Più interessante è però l’aspetto narrativo del dualismo Putin-Opposizioni. In effetti, la strategia di Putin non si limita solo a fermare legalmente i suoi oppositori, ma intende smorzare ogni sorta di sentimento di ribellione che potrebbe potenzialmente portare ad una rivoluzione.

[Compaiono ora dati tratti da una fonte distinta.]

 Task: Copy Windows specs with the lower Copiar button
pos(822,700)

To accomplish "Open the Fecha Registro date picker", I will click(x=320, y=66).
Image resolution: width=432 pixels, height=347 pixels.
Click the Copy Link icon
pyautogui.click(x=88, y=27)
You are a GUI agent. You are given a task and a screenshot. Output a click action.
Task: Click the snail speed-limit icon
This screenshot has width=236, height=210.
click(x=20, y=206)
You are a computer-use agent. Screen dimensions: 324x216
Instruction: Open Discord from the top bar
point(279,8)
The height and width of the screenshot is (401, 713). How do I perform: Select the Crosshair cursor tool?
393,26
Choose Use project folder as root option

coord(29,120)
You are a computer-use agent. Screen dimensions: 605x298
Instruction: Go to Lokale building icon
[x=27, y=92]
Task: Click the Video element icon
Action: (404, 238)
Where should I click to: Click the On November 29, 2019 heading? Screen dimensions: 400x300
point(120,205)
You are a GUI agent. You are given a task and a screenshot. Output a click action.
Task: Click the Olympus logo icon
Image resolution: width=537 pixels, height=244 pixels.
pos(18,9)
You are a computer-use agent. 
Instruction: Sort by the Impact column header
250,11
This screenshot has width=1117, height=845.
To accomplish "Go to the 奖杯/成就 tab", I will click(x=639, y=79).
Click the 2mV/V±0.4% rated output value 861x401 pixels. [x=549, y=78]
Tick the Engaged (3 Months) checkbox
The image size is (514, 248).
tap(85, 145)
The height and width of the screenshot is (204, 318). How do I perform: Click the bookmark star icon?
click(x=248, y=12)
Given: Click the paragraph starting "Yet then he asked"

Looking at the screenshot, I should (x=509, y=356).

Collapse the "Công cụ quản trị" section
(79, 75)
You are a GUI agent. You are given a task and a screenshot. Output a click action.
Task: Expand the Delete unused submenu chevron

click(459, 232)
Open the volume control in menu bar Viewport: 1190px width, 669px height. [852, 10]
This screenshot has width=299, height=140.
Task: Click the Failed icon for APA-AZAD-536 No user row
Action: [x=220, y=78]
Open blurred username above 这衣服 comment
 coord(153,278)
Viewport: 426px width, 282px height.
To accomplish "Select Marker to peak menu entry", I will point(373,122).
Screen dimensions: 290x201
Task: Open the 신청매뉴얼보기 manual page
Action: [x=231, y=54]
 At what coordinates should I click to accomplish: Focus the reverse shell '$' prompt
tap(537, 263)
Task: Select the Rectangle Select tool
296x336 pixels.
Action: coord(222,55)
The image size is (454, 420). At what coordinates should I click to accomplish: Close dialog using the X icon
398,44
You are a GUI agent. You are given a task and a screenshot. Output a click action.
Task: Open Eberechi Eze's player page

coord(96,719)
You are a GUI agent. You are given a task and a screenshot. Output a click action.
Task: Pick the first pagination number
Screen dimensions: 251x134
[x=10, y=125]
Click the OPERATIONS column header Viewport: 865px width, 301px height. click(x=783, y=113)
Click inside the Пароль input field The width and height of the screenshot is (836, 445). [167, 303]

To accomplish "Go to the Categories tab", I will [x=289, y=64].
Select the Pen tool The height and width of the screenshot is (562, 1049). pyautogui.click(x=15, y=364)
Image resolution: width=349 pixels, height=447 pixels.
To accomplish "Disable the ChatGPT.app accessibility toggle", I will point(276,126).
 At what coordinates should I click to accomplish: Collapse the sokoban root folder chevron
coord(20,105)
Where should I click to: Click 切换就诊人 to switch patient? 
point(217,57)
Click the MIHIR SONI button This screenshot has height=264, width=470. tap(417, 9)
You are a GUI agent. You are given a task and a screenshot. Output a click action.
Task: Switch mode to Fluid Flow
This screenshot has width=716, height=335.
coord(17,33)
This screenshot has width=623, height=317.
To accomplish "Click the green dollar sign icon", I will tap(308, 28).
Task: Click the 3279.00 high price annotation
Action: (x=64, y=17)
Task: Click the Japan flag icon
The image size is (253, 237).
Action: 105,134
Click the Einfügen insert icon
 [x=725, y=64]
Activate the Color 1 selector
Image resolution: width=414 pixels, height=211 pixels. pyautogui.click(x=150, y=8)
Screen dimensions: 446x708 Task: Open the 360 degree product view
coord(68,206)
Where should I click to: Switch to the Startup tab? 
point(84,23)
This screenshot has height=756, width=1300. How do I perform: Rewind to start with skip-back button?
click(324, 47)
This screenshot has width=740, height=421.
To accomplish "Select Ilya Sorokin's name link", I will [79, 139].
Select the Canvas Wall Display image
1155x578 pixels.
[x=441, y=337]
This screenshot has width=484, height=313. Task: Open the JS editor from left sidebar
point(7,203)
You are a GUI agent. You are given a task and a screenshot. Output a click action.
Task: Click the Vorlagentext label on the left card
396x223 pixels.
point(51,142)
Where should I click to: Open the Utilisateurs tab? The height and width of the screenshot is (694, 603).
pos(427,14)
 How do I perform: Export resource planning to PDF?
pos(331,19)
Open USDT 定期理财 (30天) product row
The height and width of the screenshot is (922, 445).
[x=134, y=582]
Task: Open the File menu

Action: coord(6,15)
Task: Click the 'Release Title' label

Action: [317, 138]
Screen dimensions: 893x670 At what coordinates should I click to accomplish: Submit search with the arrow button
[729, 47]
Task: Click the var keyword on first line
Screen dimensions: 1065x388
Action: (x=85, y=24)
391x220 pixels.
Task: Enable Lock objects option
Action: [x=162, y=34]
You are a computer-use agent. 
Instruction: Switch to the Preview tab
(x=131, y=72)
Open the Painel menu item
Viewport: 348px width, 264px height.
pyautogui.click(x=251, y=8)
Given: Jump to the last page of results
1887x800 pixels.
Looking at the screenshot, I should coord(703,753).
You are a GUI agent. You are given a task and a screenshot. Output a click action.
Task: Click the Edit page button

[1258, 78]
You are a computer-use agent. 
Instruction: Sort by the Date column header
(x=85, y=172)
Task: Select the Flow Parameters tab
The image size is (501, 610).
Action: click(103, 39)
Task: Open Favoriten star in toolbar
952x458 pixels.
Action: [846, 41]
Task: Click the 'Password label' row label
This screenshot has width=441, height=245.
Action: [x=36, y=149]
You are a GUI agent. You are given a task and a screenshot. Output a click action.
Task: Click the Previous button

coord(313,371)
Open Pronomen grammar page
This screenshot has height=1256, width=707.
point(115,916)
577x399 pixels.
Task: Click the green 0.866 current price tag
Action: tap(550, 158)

Nella narrativa di Putin, gli oppositori non sono una minaccia alla sua leadership, bensì alla stessa popolazione russa giacché si tratta di personalità immature per ricoprire una tale carica. Questo primo punto, da solo, permette al presidente di innalzarsi a paladino della Patria conquistando milioni di Russi legati allo status quo e avversi al rischio. Non solo: Putin dichiara di rispettare la libertà di espressione e di essere quasi “annoiato” nel non avere un po’ di sana competizione, ma d’altronde non è suo compito incoraggiare i propri avversari. Piuttosto si domanda come sia possibile che non ci sia nessun oppositore in grado di presentare un serio programma elettorale.
In un paese come la Russia è evidente che sia complicato emergere come un reale oppositore, poiché ogni tentativo viene meticolosamente ridimensionato. Tuttavia bisogna notare che le opposizioni stesse non sembrano essere poi così interessate al bene superiore, quanto piuttosto a stabilirsi come “l’unico vero avversario” risultando, così, poco affidabili e soprattutto incapaci di collaborare. Putin probabilmente si diverte a condurre il proprio gioco: lascia parlare i suoi avversari per poi ribaltare completamente le carte in tavola e porre loro esattamente le stesse domande. E quando poi gli oppositori non hanno un valido argomento, si limita ad una battuta. L’ennesima freccia di Cupido nel cuore dei russi.